By Rui Barreira · Last updated: 18 June 2026

A strong password is one an attacker cannot guess, brute-force, or find in a leaked database. The three ingredients are length, randomness, and uniqueness per account. Understanding why each matters makes the rules easy to apply — and harder to rationalize your way out of.

What actually makes a password strong

Password strength is measured in bits of entropy — the log base-2 of the number of possible combinations. More bits means more guesses required to crack it. The dominant factor is length, not complexity. A 20-character lowercase password has more entropy than a 10-character password mixing uppercase, numbers, and symbols. Complexity substitutions (@ for a, 3 for e) add almost nothing because they are in every attacker wordlist.

LengthCharacter setEntropy (bits)Offline crack time (modern GPU)
8 charsLowercase only~38 bitsSeconds
8 charsMixed case + numbers + symbols~52 bitsMinutes to hours
12 charsMixed case + numbers + symbols~79 bitsCenturies
16 charsMixed case + numbers + symbols~105 bitsEffectively impossible
20 charsMixed case + numbers + symbols~131 bitsBeyond foreseeable hardware

The practical threshold: 16 characters minimum for any account that matters. 20+ for your email, bank, and password manager master password. These are not arbitrary numbers — at 105+ bits of entropy, offline brute-force is computationally infeasible with current and near-future hardware.

How to create one in practice

Use a password manager with a built-in generator, or a client-side tool that never sends the result over the network. The process is four steps: generate a random password of 16–20 characters using all character sets, copy it immediately into your password manager, save the entry, and never reuse it on another account. That last point matters as much as the strength itself — credential stuffing attacks take passwords leaked from one breach and try them across other services automatically. A strong reused password collapses the moment any site that holds it is breached.

If a site caps password length below 16 characters or forbids symbols, use the full length it allows and include as many character classes as it permits. Constraining services impose lower security on their users; work within their limits but maximise entropy within those constraints.

Use the Password Strength Checker to measure the entropy of any candidate password before committing to it.

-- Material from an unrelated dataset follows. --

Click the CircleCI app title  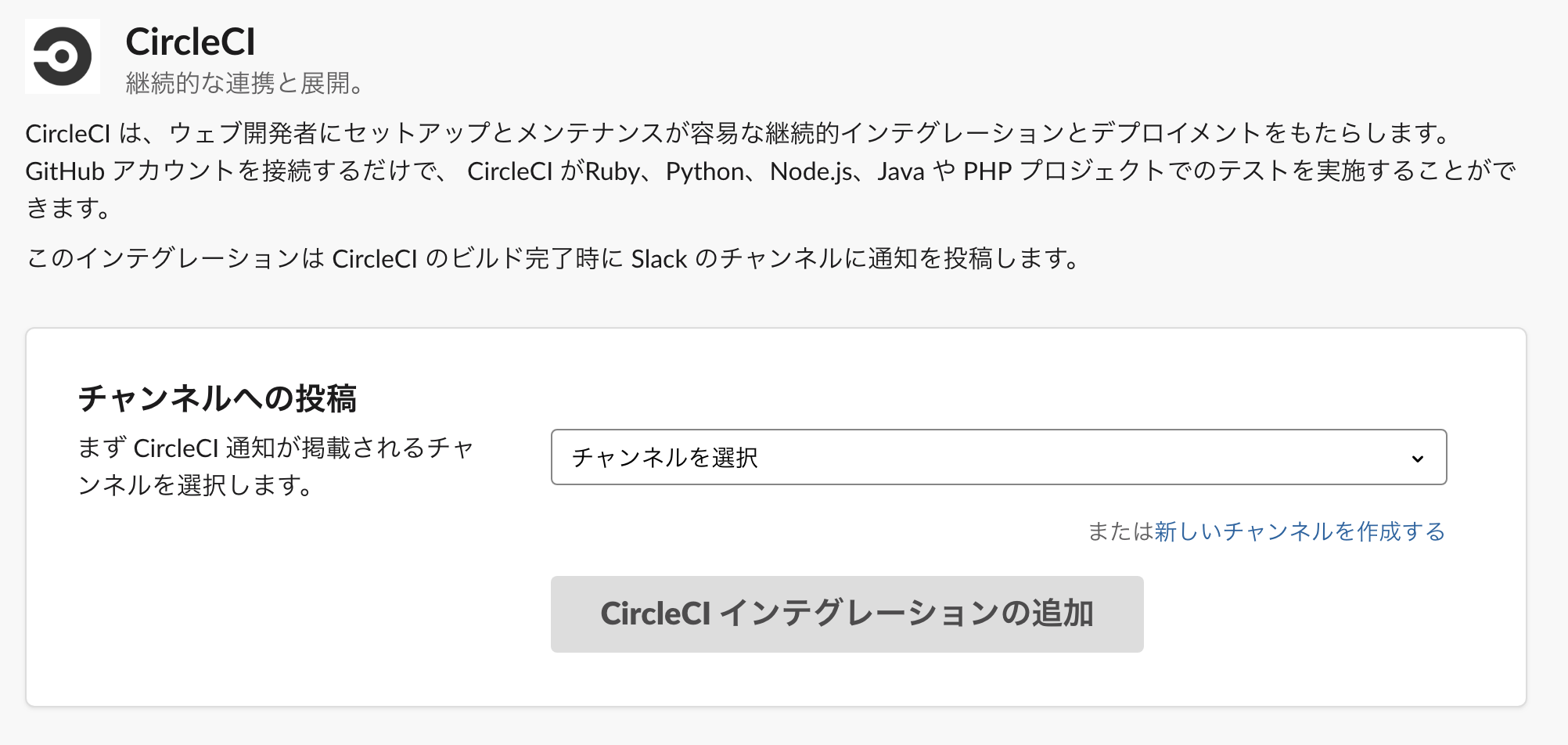click(190, 42)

Passphrases as an alternative

A passphrase is four or more random dictionary words chosen by a CSPRNG (cryptographically secure pseudo-random number generator), not by you. "correct horse battery staple" is the canonical example from xkcd. Four words from a 7,776-word Diceware list gives ~51 bits of entropy — comparable to a 10-character random password. Five words reach ~64 bits, six words ~77 bits. Passphrases are the right choice for passwords you must memorise (your password manager master password, your device login). For everything else stored in the manager, use random character strings — they are shorter for equivalent entropy and faster to type when needed.